Sean Ryan (born 27 March 1948) is a former Irish judge who served as President of the Court of Appeal until March 2018. He previously served as a Judge of the High Court from 2003 to 2014.

As a barrister, he was Senior Counsel to the inquiry into abuse in the Catholic diocese of Ferns (the Ferns Report), and was Chairman of the Compensation Advisory Committee that prepared guidelines on compensation to be paid to abuse survivors at the Residential Institutions Redress Board.

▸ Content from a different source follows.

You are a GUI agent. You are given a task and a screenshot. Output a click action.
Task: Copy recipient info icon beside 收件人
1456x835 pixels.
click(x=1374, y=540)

In September 2003 Ryan was selected to head the Commission to Inquire into Child Abuse following the controversial resignation of the previous chair, Justice  Mary Laffoy, who claimed her work had been systematically obstructed by the Department of Education. The government appointed him a High Court judge, without seeking a recommendation from the Judicial Appointments Advisory Board, "to guarantee that the integrity and independence of the chairperson will be maintained."

Ryan published the Commission's public report on 20 May 2009 and it was immediately hailed as "a work of incalculable value to this country" and praised for its "meticulous gathering of evidence", though "Justice has not been done as many of the abusers will never face the rigours of the law."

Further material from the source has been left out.